タブレットのエミュレータを起動したのは、8月31日まで残り5日という数字を見た後でした。
個人開発で運用している壁紙アプリは、どれも縦向きの一覧を前提に組んでいます。Play の期限に合わせて targetSdkVersion を 36 に上げる作業そのものは、先に済ませていました。残っていたのは、上げた後に何が変わるかの確認です。
エミュレータを横に倒したら、縦固定にしていたはずの一覧が横に広がりました。マニフェストは触っていません。
無視されるのは、この8つの値です
Android 16(API レベル 36)を対象にしたアプリでは、最小幅が 600dp 以上のディスプレイで、向き・アスペクト比・リサイズ可否の指定が無視されます。対象になるのはタブレット、大画面折りたたみ端末の内側ディスプレイ、そしてデスクトップウィンドウです。
無視される指定は次のとおりです。
| 属性・API | 無視される値 |
screenOrientation | portrait / landscape / reversePortrait / reverseLandscape / sensorPortrait / sensorLandscape / userPortrait / userLandscape |
resizeableActivity | すべて |
minAspectRatio | すべて |
maxAspectRatio | すべて |
setRequestedOrientation() | screenOrientation と同じ8値 |
この表を読むとき、私が最初に見落としていたのは「載っていない値」のほうでした。unspecified・locked・nosensor・sensor・user・fullSensor は、無視される値の一覧に入っていません。
例外もあります。sw600dp 未満の画面、つまり大半のスマートフォンと折りたたみ端末の外側ディスプレイは対象外です。android:appCategory がゲームのアプリも対象から外れます。それから、ユーザーが端末側のアスペクト比設定で従来の挙動を選んだ場合も除かれます。
つまり「スマートフォンで確認したから大丈夫」は成立しません。私がエミュレータを開くまで気づけなかったのは、まさにこの理由でした。
なお、同じ Android 16 でも予測型「戻る」の既定変更はこれとは別の仕組みで、オプトアウトの書き方も違います。そちらはAndroid 16 の予測型「戻る」の判断で扱いました。混ぜて考えると、どちらの対処も中途半端になります。
手元のプロジェクトが該当するかを、実機の前に判定する
タブレットを買いに行く前に、まず設定値を見ます。Rork や Expo のプロジェクトでは、向きの指定が入る場所が2か所あります。app.json と、prebuild 後の AndroidManifest.xml です。
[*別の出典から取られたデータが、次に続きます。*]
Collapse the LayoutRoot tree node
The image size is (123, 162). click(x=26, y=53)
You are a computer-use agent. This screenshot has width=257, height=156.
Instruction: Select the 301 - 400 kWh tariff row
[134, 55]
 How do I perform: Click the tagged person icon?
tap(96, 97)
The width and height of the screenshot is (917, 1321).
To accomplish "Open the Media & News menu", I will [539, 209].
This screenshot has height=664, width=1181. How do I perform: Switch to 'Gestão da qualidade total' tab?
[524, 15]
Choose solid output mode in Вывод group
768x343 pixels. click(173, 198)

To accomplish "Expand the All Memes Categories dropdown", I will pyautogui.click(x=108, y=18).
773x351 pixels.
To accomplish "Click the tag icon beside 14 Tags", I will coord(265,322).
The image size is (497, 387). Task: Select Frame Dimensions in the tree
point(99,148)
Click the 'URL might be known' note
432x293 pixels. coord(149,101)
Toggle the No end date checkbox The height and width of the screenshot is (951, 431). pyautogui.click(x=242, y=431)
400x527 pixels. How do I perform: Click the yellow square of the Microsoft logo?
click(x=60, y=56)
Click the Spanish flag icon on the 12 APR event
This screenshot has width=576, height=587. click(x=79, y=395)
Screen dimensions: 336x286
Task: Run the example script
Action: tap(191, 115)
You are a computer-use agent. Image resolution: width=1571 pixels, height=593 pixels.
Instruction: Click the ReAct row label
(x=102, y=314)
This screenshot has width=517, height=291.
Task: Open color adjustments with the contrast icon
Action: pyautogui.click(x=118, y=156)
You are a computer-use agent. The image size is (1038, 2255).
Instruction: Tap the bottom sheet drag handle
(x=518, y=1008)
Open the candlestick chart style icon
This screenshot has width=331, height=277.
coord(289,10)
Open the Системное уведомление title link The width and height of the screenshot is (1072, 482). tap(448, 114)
この2つは食い違うことがあります。prebuild の後にマニフェストを手で直していると、app.json を読んでも実体が分かりません。逆に、マニフェストを消して再生成する運用なら app.json が正です。
両方を見て、実際に効いている値を出す小さなスクリプトを書きました。
// check-orientation.mjs — プロジェクトルートで node check-orientation.mjs
import { readFileSync, existsSync } from 'node:fs';
// Android 16 (API 36) が sw600dp 以上で無視する screenOrientation の値
const IGNORED = new Set([
'portrait', 'landscape',
'reversePortrait', 'reverseLandscape',
'sensorPortrait', 'sensorLandscape',
'userPortrait', 'userLandscape',
]);
function fromAppJson(path) {
if (!existsSync(path)) return null;
const json = JSON.parse(readFileSync(path, 'utf8'));
const cfg = json.expo ?? json;
// app.json の orientation は 'default' | 'portrait' | 'landscape' の3値のみ
// 'default' は android:screenOrientation="unspecified" に落ちる
const o = cfg.orientation;
if (!o) return null;
return o === 'default' ? 'unspecified' : o;
}
function fromManifest(path) {
if (!existsSync(path)) return null;
const xml = readFileSync(path, 'utf8');
// prebuild 後に手で書き換えている場合はこちらが実体
const m = xml.match(/android:screenOrientation="([^"]+)"/);
return m ? m[1] : null;
}
const manifestPath = 'android/app/src/main/AndroidManifest.xml';
const manifestValue = fromManifest(manifestPath);
const appJsonValue = fromAppJson('app.json') ?? fromAppJson('app.config.json');
const effective = manifestValue ?? appJsonValue ?? 'unspecified(未指定)';
const source = manifestValue ? manifestPath : (appJsonValue ? 'app.json' : 'どちらにも指定なし');
console.log(`screenOrientation = ${effective} (source: ${source})`);
if (manifestValue && appJsonValue && manifestValue !== appJsonValue) {
console.log(`⚠️ app.json(${appJsonValue}) と Manifest(${manifestValue}) が食い違っています`);
}
if (IGNORED.has(effective)) {
console.log('❌ sw600dp 以上の画面ではこの指定は無視されます');
process.exitCode = 1;
} else {
console.log('✅ 無視対象の値ではありません');
}
app.json に "orientation": "portrait" だけがある状態で走らせると、次のように出ます。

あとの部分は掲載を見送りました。